Varadkar defends decision to meet controversial Hungarian leader
TAOISEACH Leo Varadkar has defended his meeting with controversial Hungarian prime minister Viktor Orbán.
He said there may be suggestions that he shouldn't meet other world leaders, including US President Donald Trump, but the government should engage with them and raise issues where there is disagreement.
Mr Varadkar’s decision to meet Mr Orbán was criticised by Labour leader Brendan Howlin who accused the Hungarian leader of stoking "right-wing populism and anti-migrant sentiment".
Mr Orbán took a hard-line approach to Europe's migrant crisis in 2015 including the construction of a fence on Hungary's southern border.
He has also said in the past that he wants to build an “illiberal state” and has been criticised from within the EU over policies in relation to non-governmental organisations in Hungary and educational freedom.
Mr Varadkar said he raised issues where Ireland disagrees with the Hungarian government at his meeting with Mr Orbán in Budapest today.
But he defended his decision to meet him.
He said there will be people who say he shouldn’t meet the Polish prime minister who also has a tough stance on migration or the new Austrian Chancellor who has formed a government with support from a far right party.
Mr Varadkar added: “I’d imagine if I met the prime minister of Spain, Sinn Féin would criticise me about that because of Catalonia.
“Lots of the far left don’t think I should travel to America to speak with President Trump.
"And I assume none of them think I should meet the Chinese or anyone in the Middle East.
“So you could have a foreign policy that’s entirely about splendid isolation or you could actually engage with people, find areas of common interest and work on them together.”
He also said you should also “not be afraid to raise and discuss issues where you don’t agree... and those were among the issues that we discussed here today."
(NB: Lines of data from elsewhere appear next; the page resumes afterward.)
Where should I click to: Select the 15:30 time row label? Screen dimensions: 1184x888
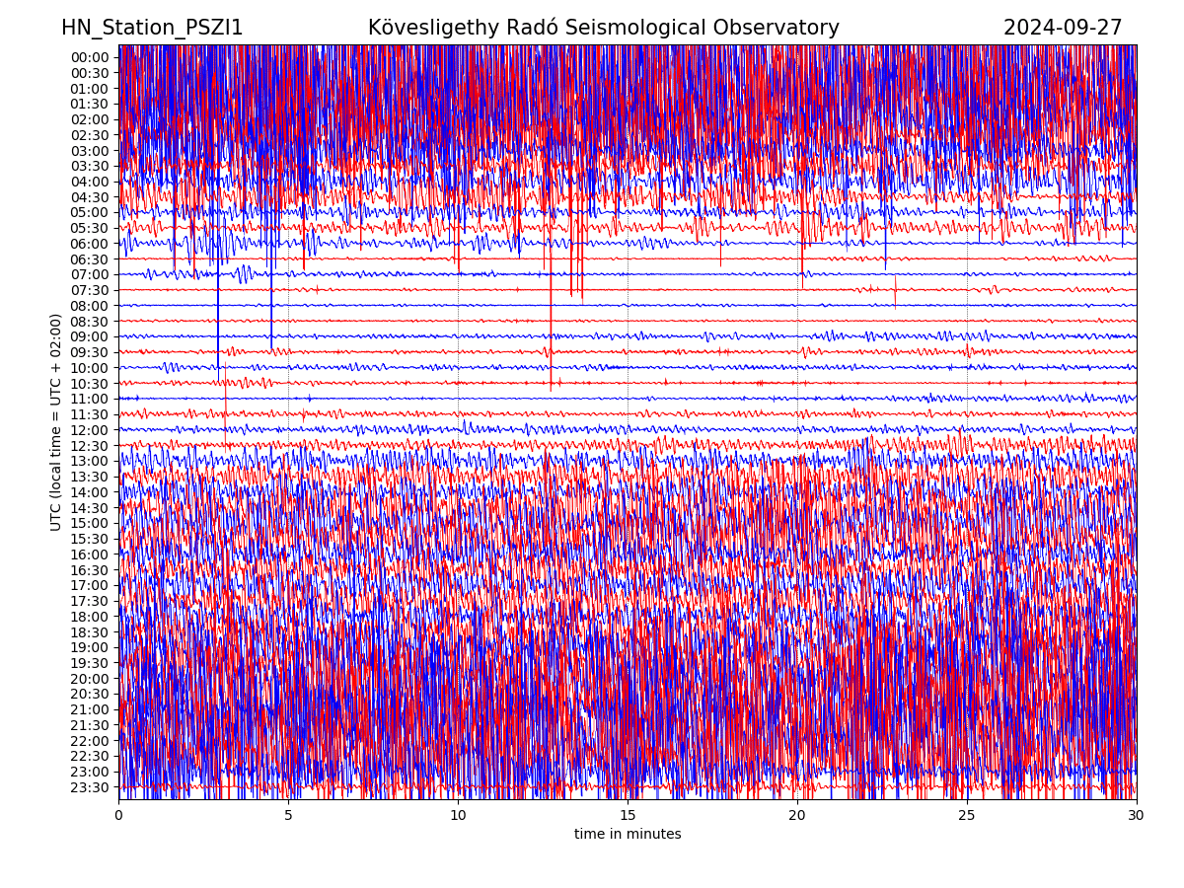(x=90, y=539)
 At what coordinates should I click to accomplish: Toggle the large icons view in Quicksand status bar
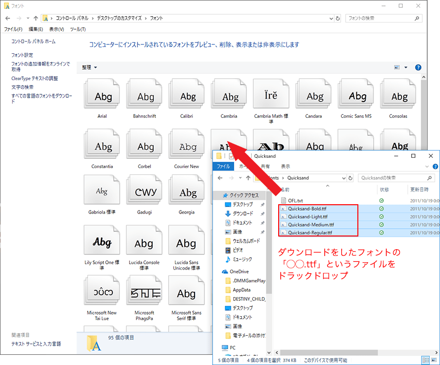click(433, 360)
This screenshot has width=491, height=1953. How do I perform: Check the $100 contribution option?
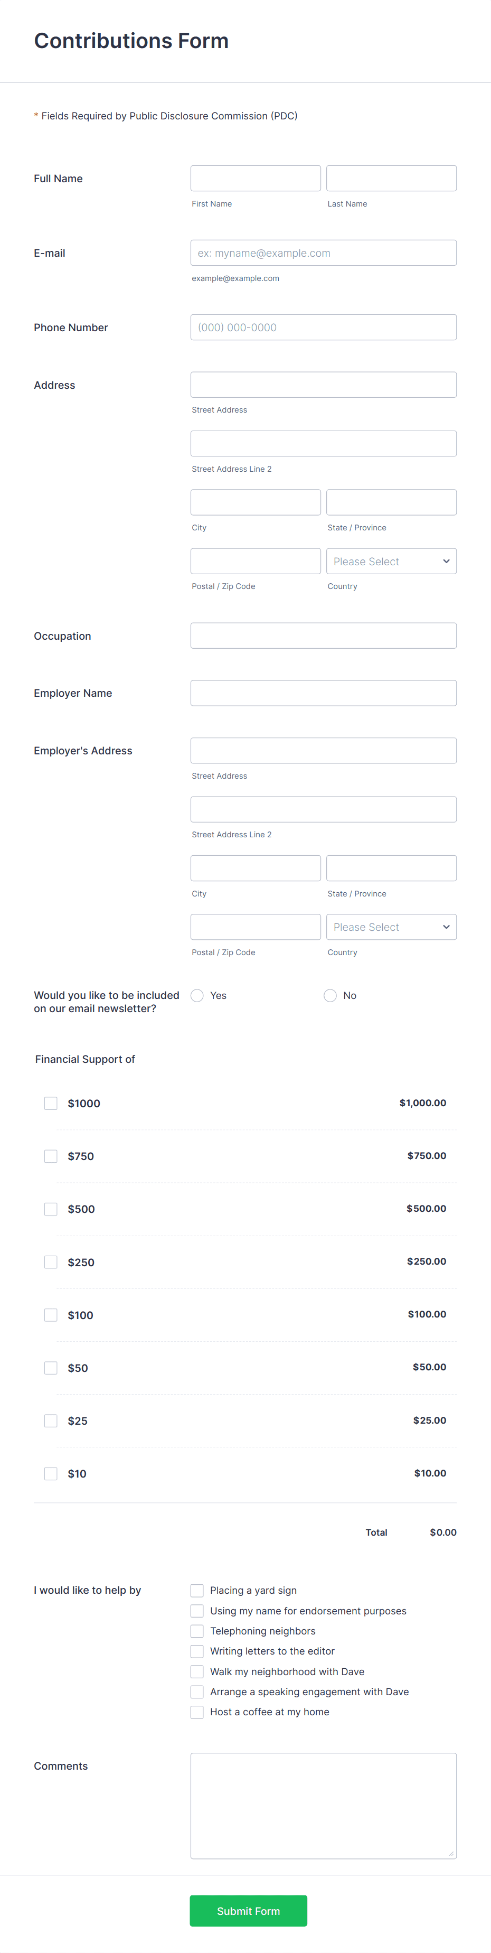[51, 1315]
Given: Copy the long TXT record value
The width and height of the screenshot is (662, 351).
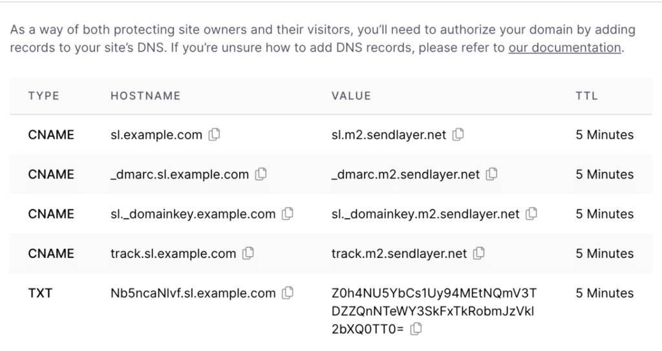Looking at the screenshot, I should pyautogui.click(x=416, y=330).
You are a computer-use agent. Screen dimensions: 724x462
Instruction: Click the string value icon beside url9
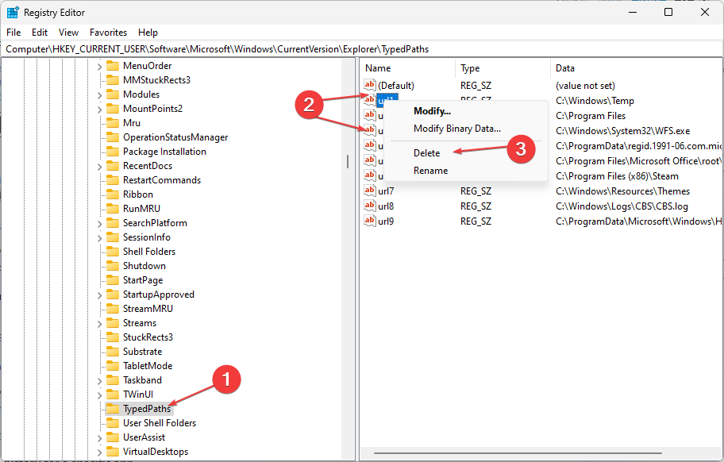point(369,221)
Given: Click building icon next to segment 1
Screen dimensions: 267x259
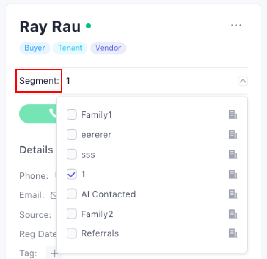Looking at the screenshot, I should (x=233, y=175).
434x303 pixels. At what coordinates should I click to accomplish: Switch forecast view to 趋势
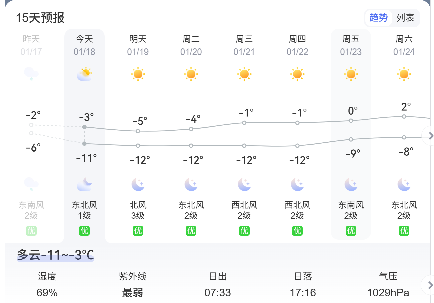click(378, 18)
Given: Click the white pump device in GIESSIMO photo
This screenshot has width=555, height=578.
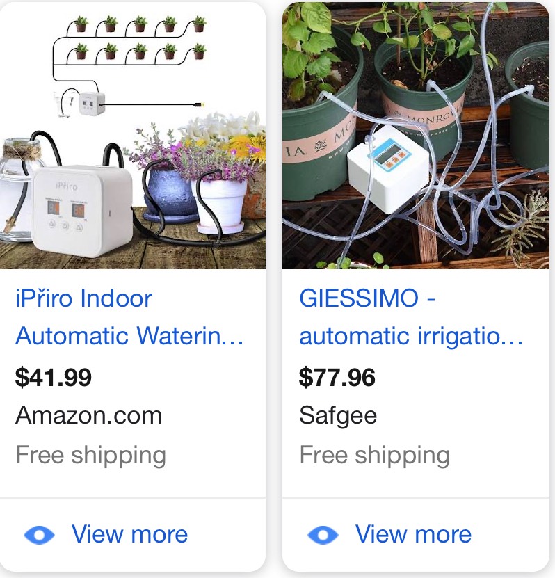Looking at the screenshot, I should [x=389, y=169].
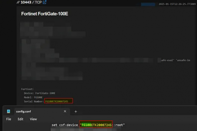
Task: Open the external link icon beside 10443 / TCP
Action: [45, 2]
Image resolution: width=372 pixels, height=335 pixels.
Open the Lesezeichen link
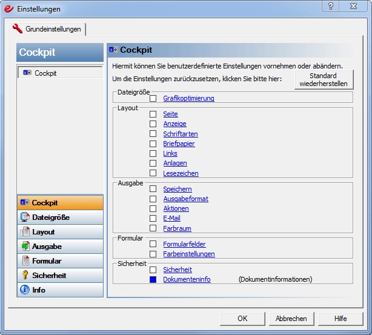click(x=181, y=173)
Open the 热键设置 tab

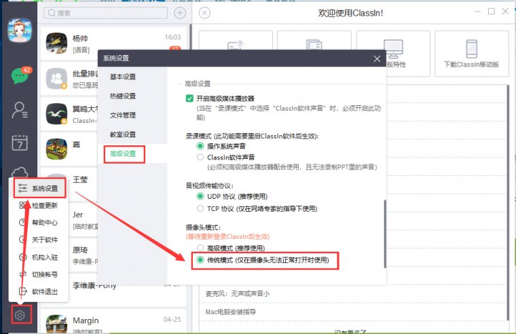pyautogui.click(x=123, y=96)
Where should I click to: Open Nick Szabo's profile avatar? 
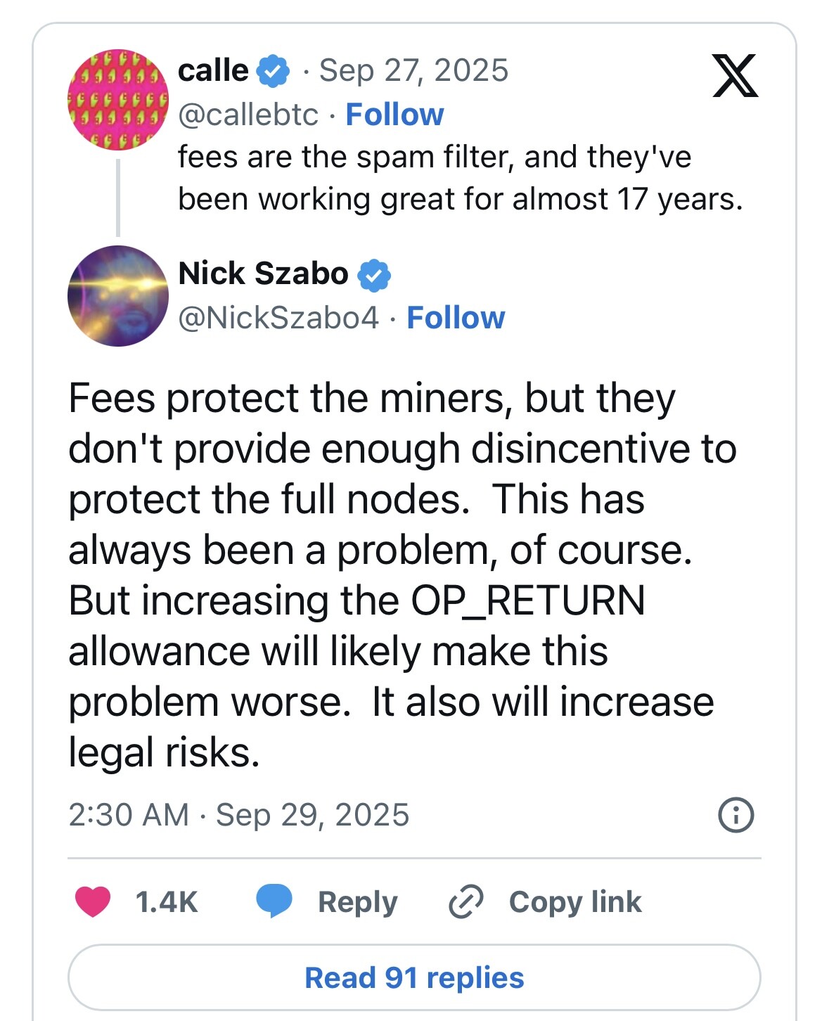pyautogui.click(x=117, y=295)
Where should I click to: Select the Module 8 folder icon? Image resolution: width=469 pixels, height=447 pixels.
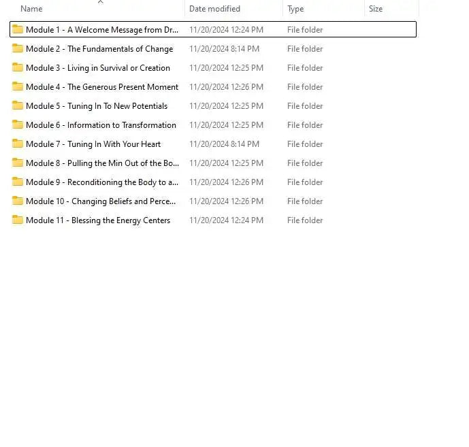click(x=18, y=163)
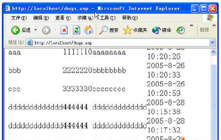
Task: Expand the Back button history dropdown arrow
Action: pyautogui.click(x=36, y=30)
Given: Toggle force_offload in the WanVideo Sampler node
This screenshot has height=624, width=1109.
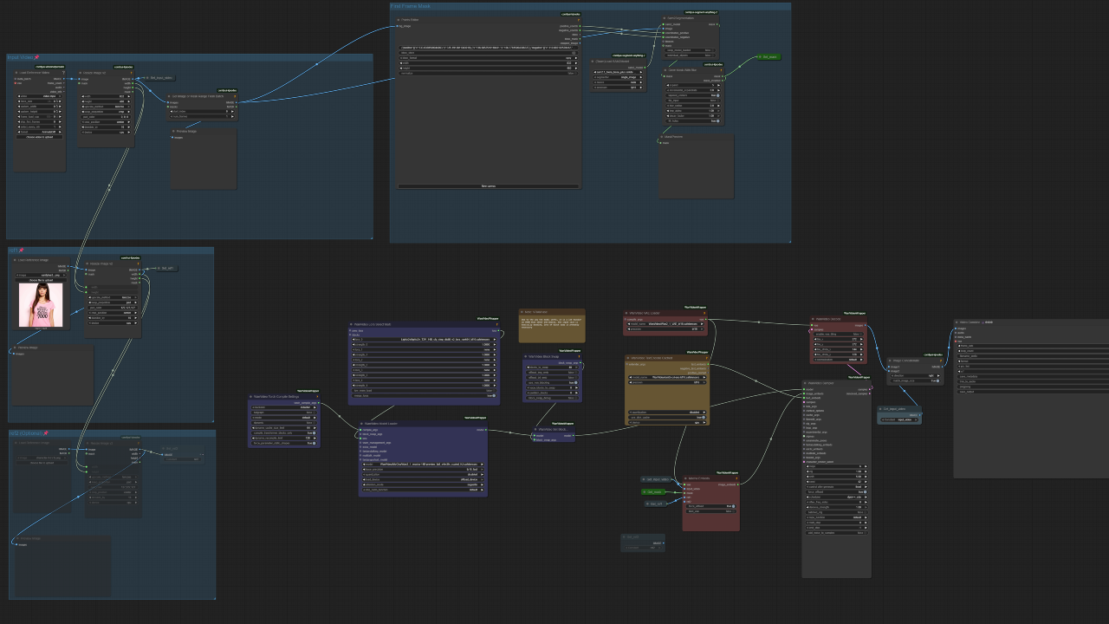Looking at the screenshot, I should click(x=864, y=491).
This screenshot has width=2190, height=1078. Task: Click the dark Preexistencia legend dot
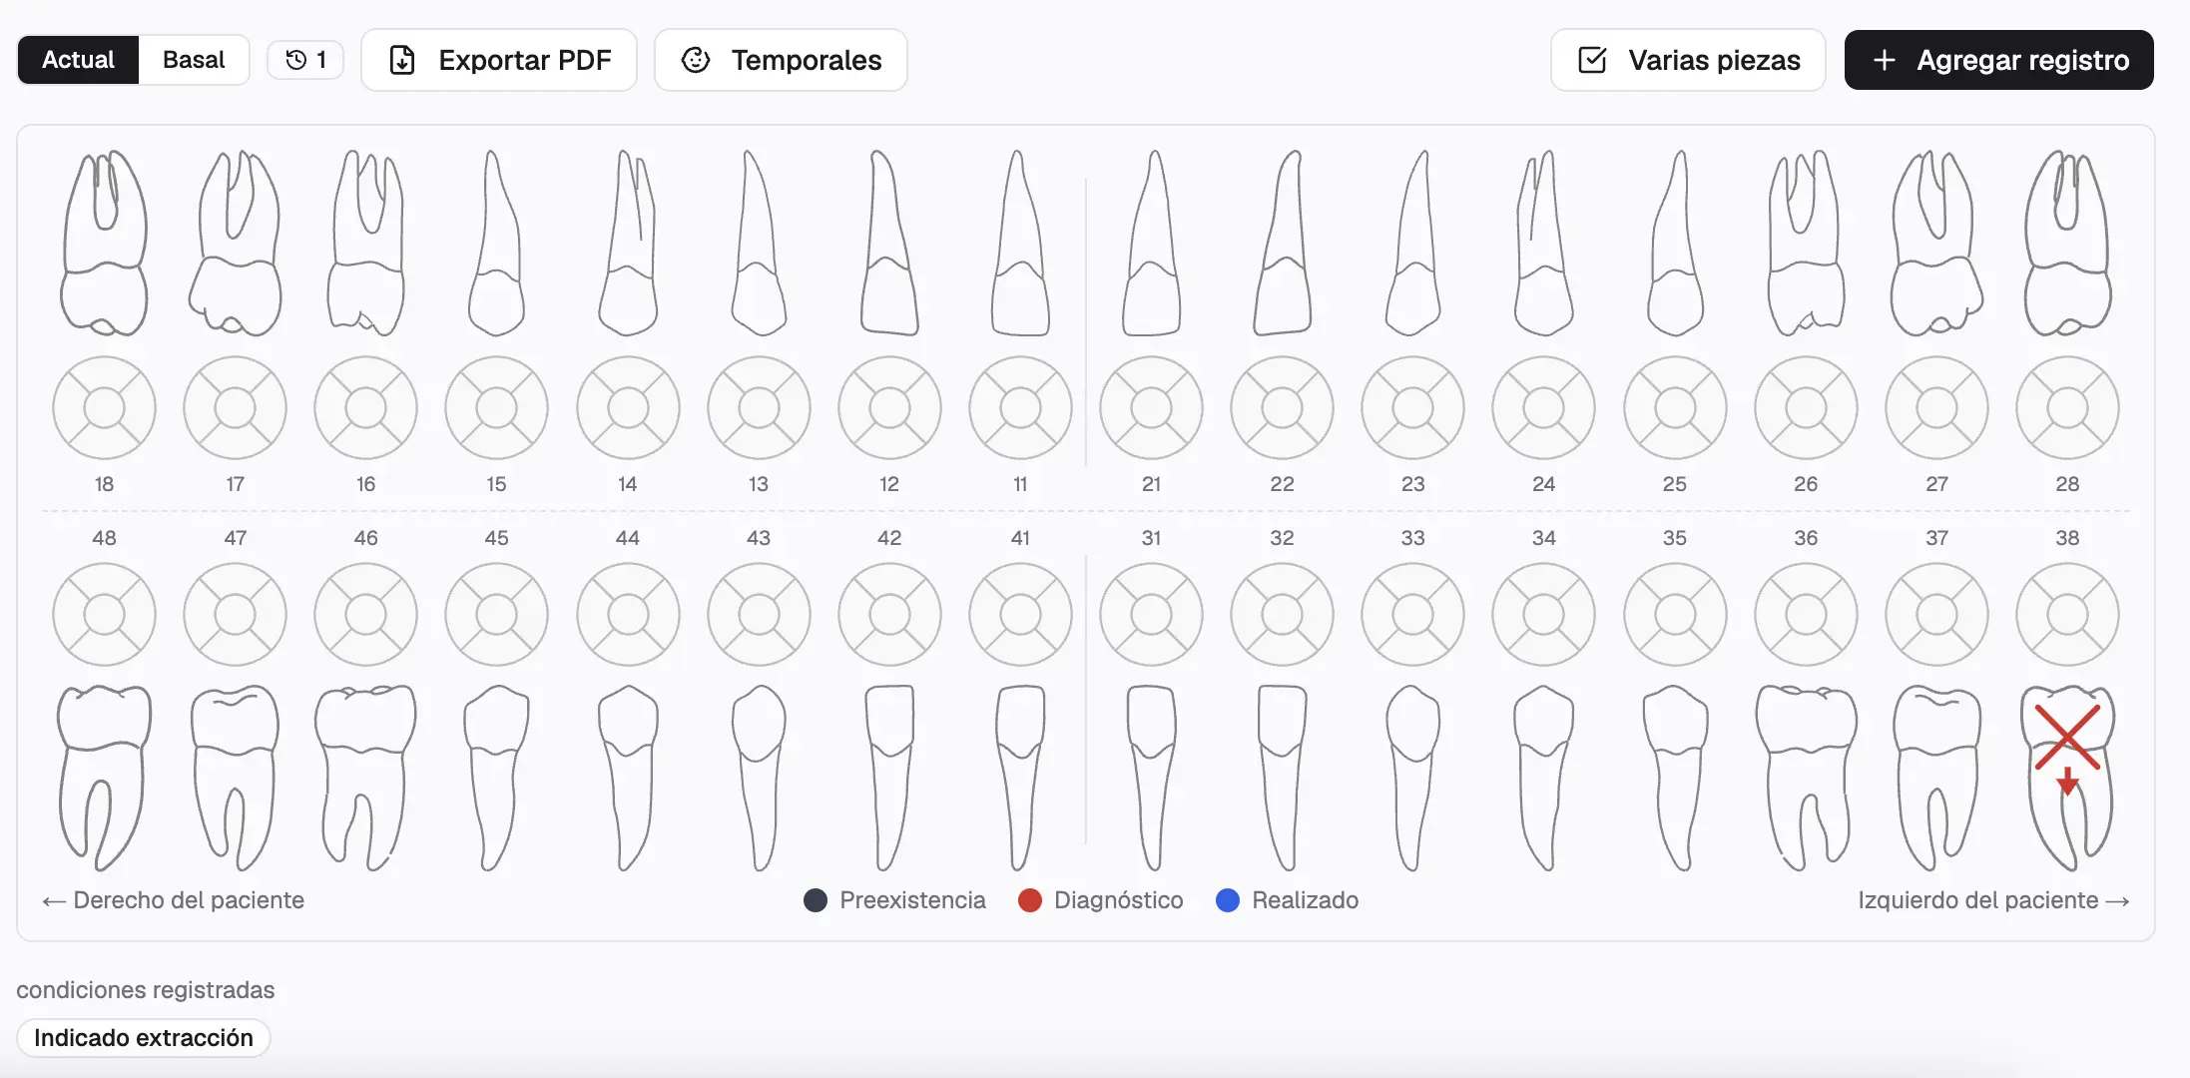click(816, 900)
Mr Varadkar said he expressed Ireland's support for the EU policy of burden sharing in relation to taking in refugees.
“Hungary obviously has a very different view on that and there were was no alignment on that issue,” he said.
Mr Orbán has been a critic of this plan and said he told the Taoiseach about the historic and cultural reasons why the issue of migration is so important to Hungary.
Mr Orbán also said he was not in favour in what he argued was the “chaos” of the EU response to the migrant crisis and insisted the union's external borders need to be protected.
Mr Varadkar later said that he had expressed Ireland’s commitment to free speech and free association as well as raising European values like academic independence.
The two leaders strongly agreed on opposing any move to harmonise taxes across the EU and the need to protect the Common Agricultural Policy (CAP) as the EU begins talks on its long-term Budget post 2020.
Hungary’s corporation tax rate is around 9pc and while Ireland’s is 12.5pc and both Mr Varadkar and Mr Orbán agreed it was important for countries to be able to set their own tax rules to allow for competition among member states.
The pair also discussed Brexit and Mr Varadkar thanked Mr Orbán for the support his government has offered over Ireland’s specific concerns.
Mr Varadkar said both countries regret the Brexit decision, but respect it, and want to see a close relationship between the UK and EU in future including uninterrupted trade in goods and services.
Mr Varadkar will travel to Bulgaria tomorrow where he will meet prime minister Boyko Borissov.
Bulgaria is assuming the Presidency of the EU Council for the next six months.